# [Consigne A]
Dans la critique du roman Alfie, relevez les verbes qui disent ce qu'Alfie fait de « tout » selon le synopsis.
# [Consigne B]
Poursuivez la critique du roman Alfie après la dernière phrase du synopsis.

# [Texte cité]

════════════════

Christopher Bouix – Alfie – #PLIB2023

7ème lecture des 25 finalistes du PLIB2023, Alfie est un roman assez court de Christopher Bouix, paru aux éditions du Diable vauvert. Je voyais passer pas mal de chroniques très enthousiastes sur ce titre, je voulais donc y jeter un œil. Et j’ai fichtrement bien fait, parce que non seulement c’est à la fois bien ficelé, rigolo et surprenant, mais en plus je l’ai lu en moins de 3h, incapable de m’arrêter tant c’est prenant. J’avais peur de lire quelque chose d’assez similaire à tout un tas de titres qui traitent du même sujet, notamment The 8 list que j’ai lu il y a peu de temps, mais non : Alfie réserve de belles surprises.

Synopsis

« Alfie est une lA de domotique dernière génération. Il filme tout, note tout, observe tout. Implanté depuis peu dans le foyer d’une famille moyenne, il aide au quotidien et propose sa gamme de service à haute valeur ajoutée tout en essayant de comprendre cette étrange espèce : les humains.
Mais un soir, tout bascule.

Que signifient ces mensonges, ces traces de lutte, cette disparition ?
Alfie est dubitatif. Est-ce lui qui délire ?
Ou un meurtre a-t-il été commis dans cette famille sans histoires ? »

════════════════

# [Matériel]
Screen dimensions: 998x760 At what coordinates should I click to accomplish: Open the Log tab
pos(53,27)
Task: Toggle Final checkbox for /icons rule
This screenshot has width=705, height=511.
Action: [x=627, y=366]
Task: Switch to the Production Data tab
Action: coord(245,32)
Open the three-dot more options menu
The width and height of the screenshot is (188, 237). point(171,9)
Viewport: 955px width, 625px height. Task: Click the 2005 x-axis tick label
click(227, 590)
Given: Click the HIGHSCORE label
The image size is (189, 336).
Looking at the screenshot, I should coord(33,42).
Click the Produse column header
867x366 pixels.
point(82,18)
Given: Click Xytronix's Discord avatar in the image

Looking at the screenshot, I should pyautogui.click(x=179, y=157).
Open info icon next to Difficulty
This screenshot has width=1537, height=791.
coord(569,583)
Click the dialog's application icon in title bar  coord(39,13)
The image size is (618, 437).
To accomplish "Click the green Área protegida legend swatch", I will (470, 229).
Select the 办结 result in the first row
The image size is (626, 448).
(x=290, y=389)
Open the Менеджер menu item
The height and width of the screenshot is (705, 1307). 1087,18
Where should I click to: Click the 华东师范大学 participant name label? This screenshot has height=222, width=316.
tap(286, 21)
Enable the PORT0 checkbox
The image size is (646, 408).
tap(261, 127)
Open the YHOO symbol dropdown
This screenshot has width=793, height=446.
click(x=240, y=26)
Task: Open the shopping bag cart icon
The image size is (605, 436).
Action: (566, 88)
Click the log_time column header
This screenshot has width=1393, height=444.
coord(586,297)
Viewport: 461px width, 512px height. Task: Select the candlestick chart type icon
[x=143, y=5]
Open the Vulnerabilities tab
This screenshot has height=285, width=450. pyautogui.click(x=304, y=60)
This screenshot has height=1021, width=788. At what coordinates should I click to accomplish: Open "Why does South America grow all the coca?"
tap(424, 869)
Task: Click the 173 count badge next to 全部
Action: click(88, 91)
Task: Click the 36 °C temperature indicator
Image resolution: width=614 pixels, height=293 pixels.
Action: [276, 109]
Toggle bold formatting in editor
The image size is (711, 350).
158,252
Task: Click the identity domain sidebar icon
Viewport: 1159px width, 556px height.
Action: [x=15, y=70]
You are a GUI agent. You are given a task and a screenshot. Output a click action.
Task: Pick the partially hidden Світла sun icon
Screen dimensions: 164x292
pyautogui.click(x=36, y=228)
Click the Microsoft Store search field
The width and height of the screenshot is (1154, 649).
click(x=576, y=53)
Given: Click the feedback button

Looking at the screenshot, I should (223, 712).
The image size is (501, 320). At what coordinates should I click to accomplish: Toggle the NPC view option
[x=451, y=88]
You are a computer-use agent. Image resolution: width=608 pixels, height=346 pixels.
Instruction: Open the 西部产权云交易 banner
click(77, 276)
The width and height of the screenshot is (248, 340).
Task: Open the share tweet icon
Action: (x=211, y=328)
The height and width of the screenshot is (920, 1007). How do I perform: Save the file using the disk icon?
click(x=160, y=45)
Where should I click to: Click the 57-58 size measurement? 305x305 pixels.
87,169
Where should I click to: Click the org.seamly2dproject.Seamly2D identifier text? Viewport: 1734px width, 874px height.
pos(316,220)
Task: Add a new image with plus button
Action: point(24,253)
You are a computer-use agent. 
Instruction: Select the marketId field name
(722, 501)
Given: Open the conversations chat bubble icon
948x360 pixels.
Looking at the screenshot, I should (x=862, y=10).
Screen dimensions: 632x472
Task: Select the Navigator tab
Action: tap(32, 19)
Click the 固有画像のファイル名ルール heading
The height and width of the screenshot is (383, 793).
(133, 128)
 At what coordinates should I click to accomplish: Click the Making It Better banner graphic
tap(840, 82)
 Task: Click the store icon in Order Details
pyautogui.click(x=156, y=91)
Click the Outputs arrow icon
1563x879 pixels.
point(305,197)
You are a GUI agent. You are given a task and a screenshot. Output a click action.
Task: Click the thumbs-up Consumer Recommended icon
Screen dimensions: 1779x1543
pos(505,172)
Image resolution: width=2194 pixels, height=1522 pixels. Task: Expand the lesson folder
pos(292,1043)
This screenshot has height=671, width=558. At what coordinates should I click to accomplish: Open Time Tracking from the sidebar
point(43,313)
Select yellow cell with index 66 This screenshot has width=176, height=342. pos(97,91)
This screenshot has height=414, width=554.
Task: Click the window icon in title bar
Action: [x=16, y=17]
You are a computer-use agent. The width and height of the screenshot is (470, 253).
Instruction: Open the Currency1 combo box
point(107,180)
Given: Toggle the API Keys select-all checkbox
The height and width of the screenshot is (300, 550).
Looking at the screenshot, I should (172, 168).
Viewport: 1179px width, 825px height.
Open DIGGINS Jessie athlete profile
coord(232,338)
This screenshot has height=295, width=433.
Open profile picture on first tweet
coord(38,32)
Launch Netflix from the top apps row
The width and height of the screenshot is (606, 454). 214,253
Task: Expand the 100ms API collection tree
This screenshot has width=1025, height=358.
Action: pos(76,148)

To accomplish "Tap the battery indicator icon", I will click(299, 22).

════════════════

# [Résultat A]
filme, note, observe

# [Résultat B]
Alfie : une IA narratrice

« Noël : Fête cérémonielle consistant à disposer des objets de mauvais goût un peu partout, à prendre du poids, puis à s’en plaindre.
Rituel humain incompréhensible
« .

D’abord, parlons de ce point de vue. Parce qu’il donne au roman toute sa saveur : c’est l’IA qui raconte. Alfie, nouvellement débarqué dans une famille lambda et fraîchement initialisé. C’est un croisement entre Alexia, la bonne et l’ami de la famille, doté de la mémoire de toutes nos données personnelles récoltées dans les applications connectées.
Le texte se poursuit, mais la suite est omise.